Centrées sur la gestion budgétaire, la comptabilité publique, le management d’équipe, la mise en place de consultations citoyennes, le media-training, ou les dernières évolutions législatives et règlementaires en matière de marchés publics, le reste des formations s’adresse aux conseillers municipaux, maires, parlementaires, conseillers départementaux. Bref à tout élu exerçant déjà ou non des responsabilités politiques, étiquetés LREM ou non, ayant prévu de se représenter ou non. En tout, une dizaine de formations par mois se déroulera « en régions », sur des journées de huit heures. Elles seront facturées entre 300 et 800 euros, avec des tarifs dégressifs pour les élus de petites collectivités. 

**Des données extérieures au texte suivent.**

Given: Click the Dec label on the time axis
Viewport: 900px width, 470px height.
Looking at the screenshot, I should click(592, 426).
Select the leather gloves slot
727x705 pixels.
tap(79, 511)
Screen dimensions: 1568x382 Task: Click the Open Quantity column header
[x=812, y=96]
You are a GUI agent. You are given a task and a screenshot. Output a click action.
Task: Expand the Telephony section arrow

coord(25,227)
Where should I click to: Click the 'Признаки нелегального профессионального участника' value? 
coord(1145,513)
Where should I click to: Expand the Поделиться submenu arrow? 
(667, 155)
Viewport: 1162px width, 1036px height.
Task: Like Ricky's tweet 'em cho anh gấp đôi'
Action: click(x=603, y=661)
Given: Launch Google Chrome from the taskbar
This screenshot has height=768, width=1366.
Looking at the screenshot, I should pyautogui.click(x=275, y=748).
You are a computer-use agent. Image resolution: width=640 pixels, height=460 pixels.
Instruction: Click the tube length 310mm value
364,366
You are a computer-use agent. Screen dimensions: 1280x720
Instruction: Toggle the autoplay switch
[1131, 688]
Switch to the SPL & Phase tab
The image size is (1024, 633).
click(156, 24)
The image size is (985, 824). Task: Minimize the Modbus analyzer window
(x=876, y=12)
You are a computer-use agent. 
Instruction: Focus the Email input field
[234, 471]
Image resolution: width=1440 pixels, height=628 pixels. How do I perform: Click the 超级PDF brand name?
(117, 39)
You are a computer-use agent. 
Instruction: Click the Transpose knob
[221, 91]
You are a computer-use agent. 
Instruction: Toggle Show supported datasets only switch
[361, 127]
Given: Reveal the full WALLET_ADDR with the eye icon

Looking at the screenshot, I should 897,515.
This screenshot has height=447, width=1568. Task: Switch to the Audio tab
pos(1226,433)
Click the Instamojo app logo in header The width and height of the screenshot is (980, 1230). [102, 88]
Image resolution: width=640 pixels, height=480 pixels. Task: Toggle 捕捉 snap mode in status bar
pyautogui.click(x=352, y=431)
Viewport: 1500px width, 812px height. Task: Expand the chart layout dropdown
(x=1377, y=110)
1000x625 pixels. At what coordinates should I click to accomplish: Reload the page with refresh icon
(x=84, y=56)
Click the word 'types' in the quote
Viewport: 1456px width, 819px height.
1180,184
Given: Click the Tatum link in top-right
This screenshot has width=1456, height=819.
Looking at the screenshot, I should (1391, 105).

Offre de formation évolutive

D’après les responsables de La République en marche et de Tous politiques, l’offre de formation est amenée à évoluer constamment au fil des mois. Si le premier programme a été pensé à partir du retour de 500 élus locaux et responsables territoriaux, « il ne devrait plus être d’actualité dans trois ou six mois. Certains séminaires seront abandonnés, d’autres réinventés : nous co-construirons le programme de formations » promet, toujours plus grandiloquent, Christophe Castaner. « Un comité des publics sera chargé d’actualiser les diagnostics et les besoins de formations pour faire évoluer notre offre », détaille concrètement la sénatrice du Haut-Rhin et vice-présidente de Tous politiques, Patricia Schillinger.

 

Un institut de formation qui promet des finances transparentes

« Certains instituts de formation politiques ont pu servir à autre chose que la formation, par le passé » reconnaît d’emblée Christophe Castaner, qui promet une transparence totale sur le financement de Tous Politiques. L’institut sera ainsi financé par les recettes des formations payantes dispensées aux élus locaux et facturées aux collectivités. Le reste, c’est-à-dire les formations proposées gratuitement au grand public (micro-learning, Mooc, classes ouvertes, séminaires, ateliers, kits d’auto-formation, séminaires, conférences, etc…), sera pris en charge par le parti La République en Marche. « Le but est d’identifier des femmes et des hommes prêts à s’engager dans la gestion municipale, oui nous souhaitons former de futurs conseillers municipaux et maires LREM dans l’optique des élections 2020. Mais Tous politiques ne doit pas servir uniquement à cela » tente de convaincre, une nouvelle fois, son délégué général, Christophe Castaner.